Activities:
1. In the leech therapy trial summary, what treatment did the comparison group receive?
2. List every limitation given in the leech therapy trial summary.

Leech therapy for postoperative pain and swelling after knee arthroscopy: a randomized controlled trial
Bishaw AM, El-Sayed M, Hassan H, Ibrahim M (2020) · Egyptian Rheumatology and Rehabilitation · n=60
Study Profile
- Design
- single-center, open-label, randomized controlled trial (Cairo)
- Sample size (n)
- 60
- Intervention
- Single session of 3-4 Hirudo medicinalis leeches at the postoperative knee, applied 24 hours post-arthroscopy
- Comparator
- Standard analgesia: oral diclofenac 75mg twice daily + cold pack for 5 days
- Primary endpoint
- Pain on 100mm VAS at day 5
- Primary result
- VAS pain reduction 36.4mm in leech vs 22.8mm in standard care at day 5 (between-group difference 13.6mm, p=0.008); knee circumference (swelling) decreased 1.8cm vs 0.7cm
- Effect size (Cohen's d)
- 0.69
- Follow-up duration
- 4 weeks
Key Findings
- First RCT of leech therapy in immediate postoperative period after orthopedic surgery
- Significant reduction in both pain and objectively measured knee swelling
- Lower opioid rescue use in leech arm (1.4 vs 3.2 doses over 5 days)
- Earlier return to weight-bearing in leech arm (day 3.2 vs day 4.8)
- No surgical-site infections in either arm
Limitations
- Single center, Egypt
- Open-label
- Excluded patients on chronic anticoagulation
- 4-week follow-up too short to address late outcomes (rehabilitation, return to sport)
- Variable arthroscopic procedures (meniscectomy, ACL, microfracture) — heterogeneous primary surgery
Clinical Implications
Bishaw 2020 is the only RCT for hirudotherapy in the immediate postoperative orthopedic setting. The pain and swelling reductions plus lower opioid rescue use are clinically meaningful given the current opioid-sparing imperative. For orthopedic centers willing to manage the operational complexity (leech storage, biohazard handling) in a postoperative ward, this trial supports adjunctive use after knee arthroscopy.

Source data:
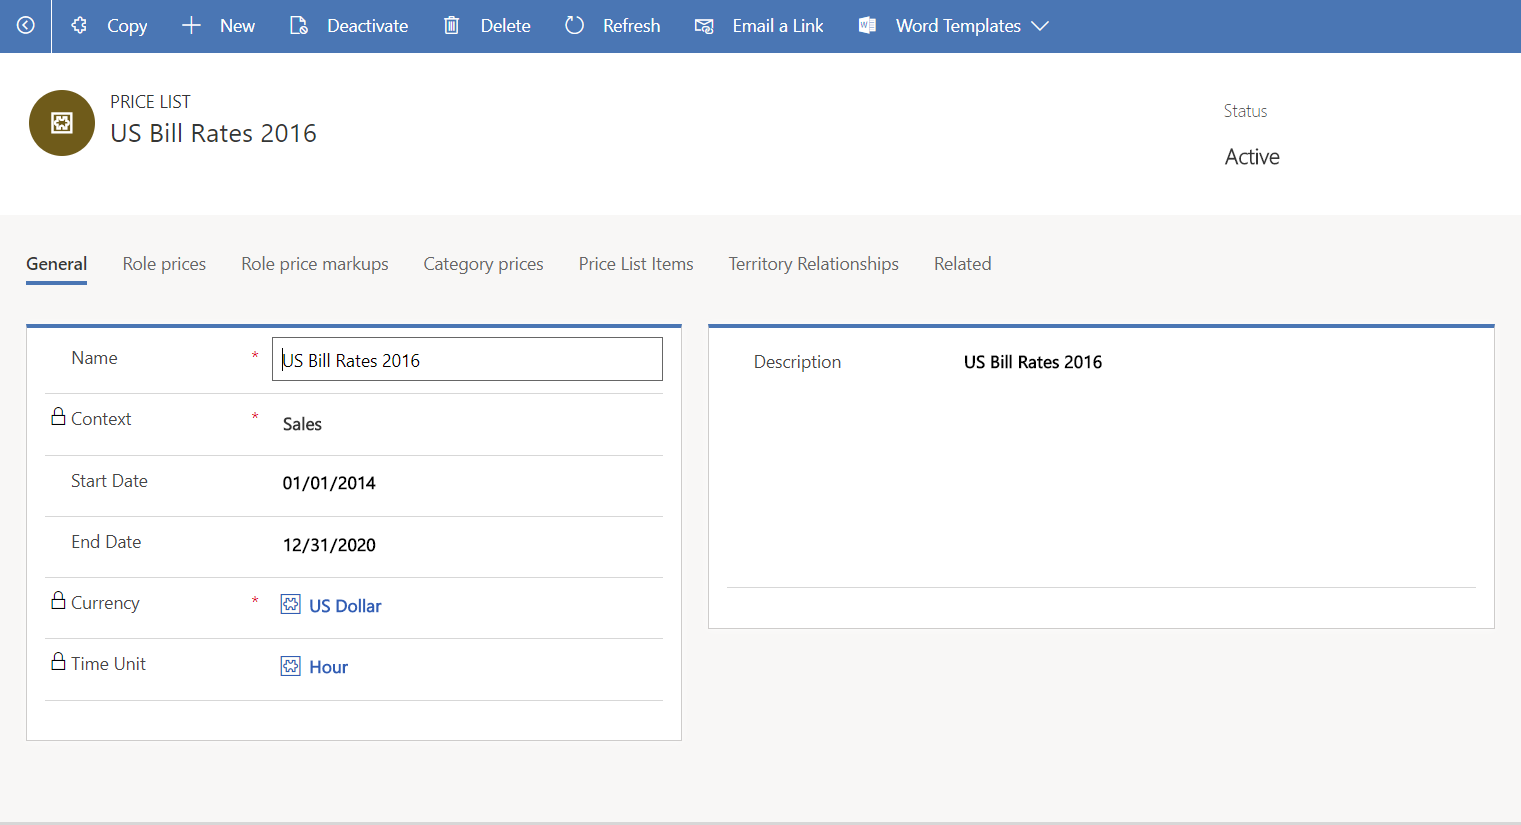This screenshot has width=1521, height=825.
Task: Open the US Dollar currency record
Action: click(x=345, y=605)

Outputs for the tasks:
1. Standard analgesia: oral diclofenac 75mg twice daily plus a cold pack for 5 days.

2.
- Single center, Egypt
- Open-label
- Excluded patients on chronic anticoagulation
- 4-week follow-up too short to address late outcomes (rehabilitation, return to sport)
- Variable arthroscopic procedures (meniscectomy, ACL, microfracture), so the primary surgery was heterogeneous